--- Start of Text section ---

Goals aren’t coming for Connor McDavid. He’s helping the Oilers more than ever

EDMONTON — Connor McDavid opted for humour when addressing his bizarre offensive run.

“I’ve decided I’m just going to see how many assists I can get,” he said. “That’s the focus. I’m not going to shoot the puck anymore. I’m not going to score any more goals.”

Then the Edmonton Oilers captain added a dose of realism.

“No, of course I want to score,” he said. “I want to produce. I want to help this team any way I can, and scoring goals is part of that.”

McDavid made the comments after Monday’s morning skate and before a matchup against the hated Los Angeles Kings — which the Oilers won 4-2 to snap a three-game winless skid.

Even though those initial comments were made in jest, McDavid was true to his word.

All he did was corral a loose puck in the Kings zone, curl toward the slot and set up Zach Hyman for an easy first-period goal. The assist extended McDavid’s point streak to eight games. He added a secondary helper on Evan Bouchard’s go-ahead goal in the third.

McDavid has 23 points in his last 10 contests, the type of production few can only dream of.

They’ve all been assists. He hasn’t scored a single time.

The stretch is quite the anomaly.

“I can’t put up finger on it why the goals haven’t come,” coach Kris Knoblauch said. “But with the amount of assists he’s had, he’s probably doing something well, too.”

“I saw that today and I thought that he had scored for sure,” defenceman Mattias Ekholm said. “He’s just that impactful anyway. It doesn’t really matter if he gets the goal or the assist.”

The zero in the goal column is a microcosm of his season to date.

McDavid hasn’t scored since Edmonton’s return from the All-Star break, a 3-1 loss in Las Vegas — which, oddly enough, gave him goals in four straight games.

The current drought matches the longest one in McDavid’s career. He also hit double digits from Oct. 30 to Nov. 17, 2016, his second season in the league.

McDavid scored 30 goals in 2016-17, the lowest total he’s had in a full NHL campaign.

With 21 goals in 54 games, he’s barely ahead of that pace. He’s on track for 31.

The drop-off this season has been stunning, particularly because of what he did last season.

Entering the 2022 summer, McDavid made it his mission to become a prolific goal-scorer. He studied video of Auston Matthews’ release. He blasted shots on hot summer days until his hands were blistered and bleeding.

It was his buddy and noted sniper Leon Draisaitl — a three-time 50-goal scorer — who egged McDavid on by issuing a challenge to score 60. Getting there seemed like a reach considering McDavid had never even hit the half-century mark before. Yet, he found the back of the net 64 times to lead the NHL.

McDavid had 20 more goals than his previous career high, set the year before.

“He’s a pass-first guy who scored 60,” Hyman said. “That’s how I talk about Leon, but he scored 60 as a pass-first guy. It’s pretty incredible.”

It was always going to be difficult to get back to that 2022-23 level. But McDavid isn’t in the ballpark.

“He makes his read every time he’s out there — shooting or passing,” Hyman said. “He’s not trying to set records for himself. He’s just trying to win hockey games.

“There’s a lot of randomness to goal scoring.”

There are a few reasons for the drop-off.

He’s shooting the puck less. He had 352 shots in 82 games last season, almost 4.3 on goal per game. After recording three shots on Monday, McDavid has 180 through his first 54 games — a 3.3 average or one fewer shot each game.

--- End of Text section ---

Written problem A
Reproduce word for word the passage of the McDavid article that opens with the words containing "All he did was" and closes with "a single time.".

--- Start of Data section ---

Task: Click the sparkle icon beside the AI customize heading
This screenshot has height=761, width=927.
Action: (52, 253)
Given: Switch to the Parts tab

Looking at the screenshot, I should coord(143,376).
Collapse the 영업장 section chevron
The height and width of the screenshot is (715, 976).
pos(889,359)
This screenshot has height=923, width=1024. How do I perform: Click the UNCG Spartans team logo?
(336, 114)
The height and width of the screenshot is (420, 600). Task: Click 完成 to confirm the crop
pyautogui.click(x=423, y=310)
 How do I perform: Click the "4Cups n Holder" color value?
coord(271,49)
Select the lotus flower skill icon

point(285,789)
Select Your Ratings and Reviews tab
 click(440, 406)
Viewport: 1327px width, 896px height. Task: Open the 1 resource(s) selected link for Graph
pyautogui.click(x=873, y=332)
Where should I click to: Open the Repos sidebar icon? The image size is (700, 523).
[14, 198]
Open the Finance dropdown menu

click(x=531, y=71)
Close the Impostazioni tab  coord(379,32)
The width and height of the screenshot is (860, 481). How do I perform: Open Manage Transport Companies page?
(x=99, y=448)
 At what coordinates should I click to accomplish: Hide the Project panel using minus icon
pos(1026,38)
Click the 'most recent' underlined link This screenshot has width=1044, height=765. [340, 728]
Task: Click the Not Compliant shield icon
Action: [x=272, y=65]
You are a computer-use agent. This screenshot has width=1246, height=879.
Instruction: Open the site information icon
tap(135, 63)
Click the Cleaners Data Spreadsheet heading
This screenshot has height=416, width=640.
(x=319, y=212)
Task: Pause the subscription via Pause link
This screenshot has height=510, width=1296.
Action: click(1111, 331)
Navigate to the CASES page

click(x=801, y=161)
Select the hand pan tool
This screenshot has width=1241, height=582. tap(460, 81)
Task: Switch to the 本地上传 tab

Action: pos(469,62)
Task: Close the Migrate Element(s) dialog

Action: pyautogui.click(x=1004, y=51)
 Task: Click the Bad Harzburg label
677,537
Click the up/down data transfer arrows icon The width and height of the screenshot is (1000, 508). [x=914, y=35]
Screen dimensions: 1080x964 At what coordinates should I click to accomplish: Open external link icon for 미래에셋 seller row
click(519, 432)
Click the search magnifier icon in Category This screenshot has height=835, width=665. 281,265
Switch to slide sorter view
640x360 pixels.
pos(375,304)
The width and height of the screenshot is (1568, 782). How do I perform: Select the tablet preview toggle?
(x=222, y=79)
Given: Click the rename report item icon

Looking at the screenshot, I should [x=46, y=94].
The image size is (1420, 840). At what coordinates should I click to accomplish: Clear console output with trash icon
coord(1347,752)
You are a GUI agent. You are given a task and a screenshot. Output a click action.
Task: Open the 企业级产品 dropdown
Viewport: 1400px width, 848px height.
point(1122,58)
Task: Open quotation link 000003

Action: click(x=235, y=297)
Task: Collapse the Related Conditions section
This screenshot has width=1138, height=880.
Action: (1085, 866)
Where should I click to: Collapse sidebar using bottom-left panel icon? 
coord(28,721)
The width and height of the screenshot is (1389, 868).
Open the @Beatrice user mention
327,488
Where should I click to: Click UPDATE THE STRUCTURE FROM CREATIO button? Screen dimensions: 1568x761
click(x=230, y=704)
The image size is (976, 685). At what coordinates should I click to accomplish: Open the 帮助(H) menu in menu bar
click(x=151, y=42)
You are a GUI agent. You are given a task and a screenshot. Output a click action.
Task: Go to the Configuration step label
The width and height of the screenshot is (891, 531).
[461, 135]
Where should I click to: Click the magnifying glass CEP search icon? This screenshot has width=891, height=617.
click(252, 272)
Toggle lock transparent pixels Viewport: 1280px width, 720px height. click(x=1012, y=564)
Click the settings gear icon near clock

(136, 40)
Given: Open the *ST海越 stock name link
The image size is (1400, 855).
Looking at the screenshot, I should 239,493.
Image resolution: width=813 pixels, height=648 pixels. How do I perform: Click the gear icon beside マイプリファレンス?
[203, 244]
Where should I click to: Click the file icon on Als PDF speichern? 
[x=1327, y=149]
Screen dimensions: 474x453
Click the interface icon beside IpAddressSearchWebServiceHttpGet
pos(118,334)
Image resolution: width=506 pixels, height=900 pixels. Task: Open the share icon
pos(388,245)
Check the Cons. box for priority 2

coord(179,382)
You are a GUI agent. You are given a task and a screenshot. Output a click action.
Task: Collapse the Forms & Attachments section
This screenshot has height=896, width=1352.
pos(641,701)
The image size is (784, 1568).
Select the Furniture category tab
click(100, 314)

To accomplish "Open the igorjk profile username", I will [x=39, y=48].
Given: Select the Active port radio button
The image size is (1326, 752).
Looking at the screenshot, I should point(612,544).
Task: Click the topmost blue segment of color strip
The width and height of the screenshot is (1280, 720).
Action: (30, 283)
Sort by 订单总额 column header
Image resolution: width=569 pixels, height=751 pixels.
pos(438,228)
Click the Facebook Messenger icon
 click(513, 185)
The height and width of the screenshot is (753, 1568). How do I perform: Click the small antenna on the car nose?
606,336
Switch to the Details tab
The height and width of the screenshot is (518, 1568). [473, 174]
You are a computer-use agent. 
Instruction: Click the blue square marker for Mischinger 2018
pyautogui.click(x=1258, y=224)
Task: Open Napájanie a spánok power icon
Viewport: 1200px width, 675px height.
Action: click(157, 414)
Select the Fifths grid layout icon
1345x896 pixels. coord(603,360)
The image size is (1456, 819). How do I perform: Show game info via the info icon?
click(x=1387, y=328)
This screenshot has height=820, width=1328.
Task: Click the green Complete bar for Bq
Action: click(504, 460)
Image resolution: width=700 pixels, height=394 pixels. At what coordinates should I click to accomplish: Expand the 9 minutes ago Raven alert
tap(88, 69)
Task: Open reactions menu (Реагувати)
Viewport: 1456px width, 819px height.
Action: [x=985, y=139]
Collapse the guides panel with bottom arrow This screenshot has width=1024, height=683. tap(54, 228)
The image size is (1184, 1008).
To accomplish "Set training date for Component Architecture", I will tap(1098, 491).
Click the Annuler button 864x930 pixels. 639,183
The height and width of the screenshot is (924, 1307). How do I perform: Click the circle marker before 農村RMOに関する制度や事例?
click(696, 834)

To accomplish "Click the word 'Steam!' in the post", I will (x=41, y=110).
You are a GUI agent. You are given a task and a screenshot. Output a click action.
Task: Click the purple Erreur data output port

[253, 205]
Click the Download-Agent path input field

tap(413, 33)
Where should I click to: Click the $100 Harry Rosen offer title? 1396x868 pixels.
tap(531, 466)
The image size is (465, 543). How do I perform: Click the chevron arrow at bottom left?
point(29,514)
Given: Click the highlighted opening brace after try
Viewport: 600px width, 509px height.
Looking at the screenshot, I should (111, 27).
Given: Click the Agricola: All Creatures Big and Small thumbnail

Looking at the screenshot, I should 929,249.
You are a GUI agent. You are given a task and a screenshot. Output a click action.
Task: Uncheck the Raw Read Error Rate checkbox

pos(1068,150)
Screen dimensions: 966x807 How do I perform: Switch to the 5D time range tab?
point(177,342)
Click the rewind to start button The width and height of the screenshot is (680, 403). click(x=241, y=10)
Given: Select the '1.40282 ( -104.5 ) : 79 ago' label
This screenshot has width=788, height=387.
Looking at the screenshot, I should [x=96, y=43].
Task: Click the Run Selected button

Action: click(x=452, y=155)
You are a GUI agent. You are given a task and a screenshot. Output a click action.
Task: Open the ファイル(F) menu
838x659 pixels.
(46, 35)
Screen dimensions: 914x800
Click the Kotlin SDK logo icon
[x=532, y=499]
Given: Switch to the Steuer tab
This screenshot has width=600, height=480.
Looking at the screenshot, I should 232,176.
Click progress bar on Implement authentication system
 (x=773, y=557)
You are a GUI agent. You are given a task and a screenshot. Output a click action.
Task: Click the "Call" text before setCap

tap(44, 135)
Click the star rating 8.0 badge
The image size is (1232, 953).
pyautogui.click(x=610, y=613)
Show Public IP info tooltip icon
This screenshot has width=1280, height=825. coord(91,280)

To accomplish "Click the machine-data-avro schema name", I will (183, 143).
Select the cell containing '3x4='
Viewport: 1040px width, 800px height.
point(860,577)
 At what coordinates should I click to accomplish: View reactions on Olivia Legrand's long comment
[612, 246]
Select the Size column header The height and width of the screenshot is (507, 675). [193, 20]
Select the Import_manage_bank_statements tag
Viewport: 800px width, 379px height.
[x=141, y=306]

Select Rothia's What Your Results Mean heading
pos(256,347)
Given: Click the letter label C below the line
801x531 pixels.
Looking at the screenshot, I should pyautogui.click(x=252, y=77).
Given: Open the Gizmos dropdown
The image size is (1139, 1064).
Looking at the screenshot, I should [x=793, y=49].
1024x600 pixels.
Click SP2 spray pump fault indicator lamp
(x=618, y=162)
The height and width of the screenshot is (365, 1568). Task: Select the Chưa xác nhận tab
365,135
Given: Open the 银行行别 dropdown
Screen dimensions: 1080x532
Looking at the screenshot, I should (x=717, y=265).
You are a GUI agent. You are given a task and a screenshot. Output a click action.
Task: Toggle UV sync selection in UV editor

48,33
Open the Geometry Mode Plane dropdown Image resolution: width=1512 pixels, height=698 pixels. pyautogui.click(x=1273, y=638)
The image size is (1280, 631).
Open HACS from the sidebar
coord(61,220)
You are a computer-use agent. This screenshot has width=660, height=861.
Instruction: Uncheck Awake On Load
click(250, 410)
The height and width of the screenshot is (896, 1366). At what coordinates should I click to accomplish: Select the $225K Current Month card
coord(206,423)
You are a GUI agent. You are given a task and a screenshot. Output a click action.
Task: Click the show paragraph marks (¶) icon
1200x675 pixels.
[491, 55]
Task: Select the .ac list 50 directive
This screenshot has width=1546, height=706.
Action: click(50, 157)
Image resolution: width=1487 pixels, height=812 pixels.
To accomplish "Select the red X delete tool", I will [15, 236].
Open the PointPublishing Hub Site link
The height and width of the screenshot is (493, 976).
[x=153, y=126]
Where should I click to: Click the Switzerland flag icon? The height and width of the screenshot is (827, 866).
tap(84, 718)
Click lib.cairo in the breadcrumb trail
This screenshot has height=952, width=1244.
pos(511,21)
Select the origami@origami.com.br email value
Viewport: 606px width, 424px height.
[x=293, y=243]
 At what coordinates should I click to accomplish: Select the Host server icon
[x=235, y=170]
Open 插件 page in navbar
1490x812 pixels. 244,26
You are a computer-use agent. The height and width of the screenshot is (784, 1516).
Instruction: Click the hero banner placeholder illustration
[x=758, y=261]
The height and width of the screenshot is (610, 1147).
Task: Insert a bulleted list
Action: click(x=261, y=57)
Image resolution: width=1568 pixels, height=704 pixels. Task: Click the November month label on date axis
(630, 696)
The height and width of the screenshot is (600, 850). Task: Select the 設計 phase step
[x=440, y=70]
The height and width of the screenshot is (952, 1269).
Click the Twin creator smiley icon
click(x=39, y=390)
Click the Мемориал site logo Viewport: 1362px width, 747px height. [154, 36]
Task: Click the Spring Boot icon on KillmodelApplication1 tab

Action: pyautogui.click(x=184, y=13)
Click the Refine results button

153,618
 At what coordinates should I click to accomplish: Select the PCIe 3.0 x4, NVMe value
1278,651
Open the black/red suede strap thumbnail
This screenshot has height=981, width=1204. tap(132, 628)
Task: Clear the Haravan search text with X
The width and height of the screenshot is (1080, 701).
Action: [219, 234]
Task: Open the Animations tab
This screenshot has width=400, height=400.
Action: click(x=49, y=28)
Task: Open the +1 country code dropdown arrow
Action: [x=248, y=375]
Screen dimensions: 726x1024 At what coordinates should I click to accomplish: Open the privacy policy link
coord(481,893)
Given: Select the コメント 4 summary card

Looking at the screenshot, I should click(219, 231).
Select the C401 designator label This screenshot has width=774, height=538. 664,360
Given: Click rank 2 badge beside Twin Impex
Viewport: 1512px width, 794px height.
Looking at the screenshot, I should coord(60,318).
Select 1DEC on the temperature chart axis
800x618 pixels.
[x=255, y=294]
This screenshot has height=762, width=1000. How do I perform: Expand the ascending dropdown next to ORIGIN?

--- End of Data section ---

Written problem B
Format the lines of the records as a JSON list of strings, one string per line and no entries for blank lines. Start with the line containing "Task: Collapse the Related Conditions section" and end with the line containing "click(x=230, y=704)", including both.

Answer A
All he did was corral a loose puck in the Kings zone, curl toward the slot and set up Zach Hyman for an easy first-period goal. The assist extended McDavid’s point streak to eight games. He added a secondary helper on Evan Bouchard’s go-ahead goal in the third.

McDavid has 23 points in his last 10 contests, the type of production few can only dream of.

They’ve all been assists. He hasn’t scored a single time.

Answer B
[
  "Task: Collapse the Related Conditions section",
  "This screenshot has width=1138, height=880.",
  "Action: (1085, 866)",
  "Where should I click to: Collapse sidebar using bottom-left panel icon? ",
  "coord(28,721)",
  "The width and height of the screenshot is (1389, 868).",
  "Open the @Beatrice user mention",
  "327,488",
  "Where should I click to: Click UPDATE THE STRUCTURE FROM CREATIO button? Screen dimensions: 1568x761",
  "click(x=230, y=704)"
]